There are numerous strategies that individual pension-plan sponsors are using to stabilize their funds, including:
- Reducing benefits
- Increasing employee contributions
- Making additional public contributions to “top up” the fund
- Trying to increase returns for the fundby increasing investment risk
- Changing to a defined contribution plans
The excellent graphic above, provided by the Pew Center on the States, shows how many states are adopting the first and second strategies listed above. The upside of these methods is they stabilize fund assets immediately.
As most pre-existing pension plans are defined benefit plans (think standard public pension), the fifth strategy of changing to a defined contribution plan (think 401K) has been the focus of much discussion.

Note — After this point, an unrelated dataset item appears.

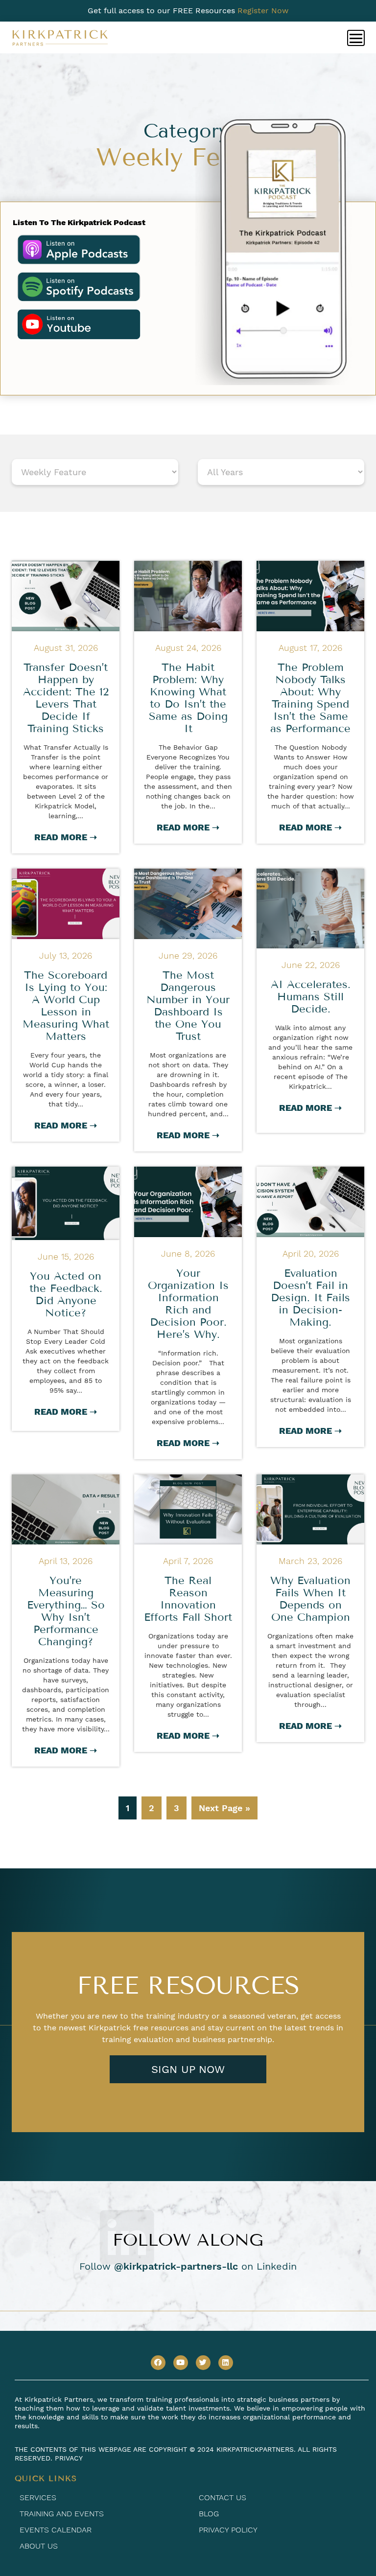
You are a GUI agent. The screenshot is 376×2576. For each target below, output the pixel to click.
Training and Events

Unfortunately, this change shifts almost all of the risk for providing benefits to the retiree.
An excellent report from the Center For Retirement Research defines the risks:
The defining characteristic of defined contribution plans is that they shift all the responsibilities and all the risk from the employer to the employee.

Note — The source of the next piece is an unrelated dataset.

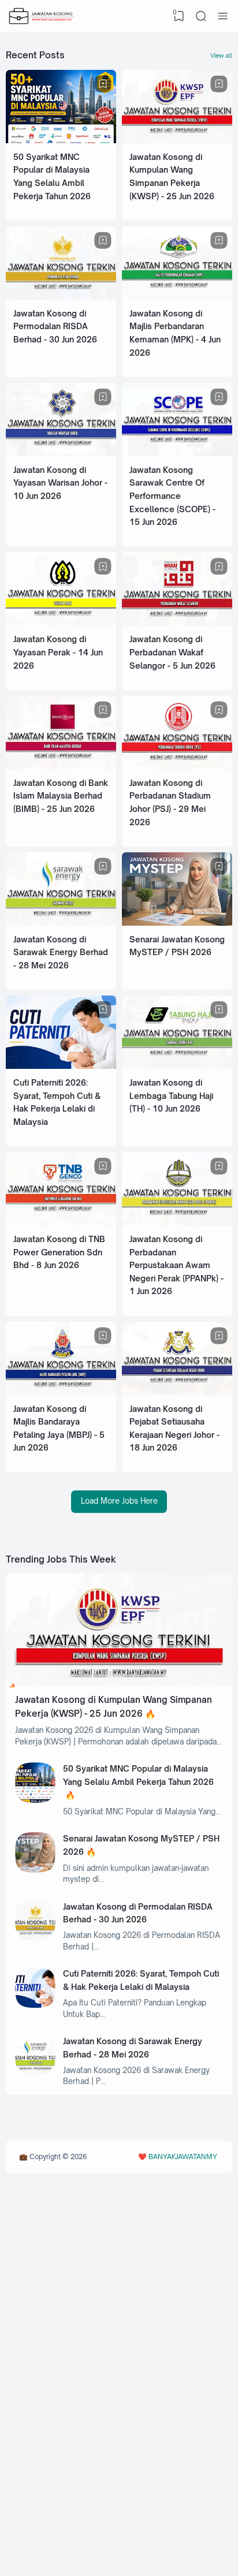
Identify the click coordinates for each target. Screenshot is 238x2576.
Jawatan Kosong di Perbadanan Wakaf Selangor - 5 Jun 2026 (172, 652)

In terms of responsibilities, the employee must decide whether to join the plan, how much to contribute, how to allocate those contributions among different investment options, how to change those allocations over time, and how to withdraw the accumulated funds at retirement.

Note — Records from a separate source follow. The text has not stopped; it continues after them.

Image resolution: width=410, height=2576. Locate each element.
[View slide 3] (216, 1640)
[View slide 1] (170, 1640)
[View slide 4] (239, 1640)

Under a defined benefit plan, the sponsor retains these responsibilities. The plan requires participation, sets contribution rates, invests the assets, and pays an annuity at retirement.
Leaving the responsibilities in the hands of employees means that they are exposed to the risks of saving too little, losing funds when financial markets fluctuate, seeing the value of their retirement income eroded by inflation, and outliving their resources since payment is generally not in the form of an annuity.
Not to be harsh, but generally people with low incomes lack experience in managing financial assets and can be misled easily by complex financial product disclosures. Or, to put it more simply, they are easy prey for Wall Street.
The most interesting idea I have read comes from the Center on Retirement Research report cited above and proposes a “stacked” benefit plan. This would provide a base defined benefit for income up to $50,000 and then “stack” a 401(k)-type program on top for higher-earning employees.
A better approach to limiting taxpayer risk is to cap the income covered by the defined benefit plan. Such a cap would prevent the situation where the typical taxpayer, earning $50,000, is forced to pay higher taxes when the stock market plummets to cover benefits for highly-paid public employees, such as university presidents.
Therefore, the proposal would be to limit coverage under the defined benefit plan to earnings below, say, $50,000 (indexed for inflation). Many public sector workers would still be covered in full under the defined benefit plan.
In the last few years Georgia, Michigan, and Utah have adopted such “stacked” plans for new hires, and nine more states are discussing adoption. See the Center on Retirement Research report for more details.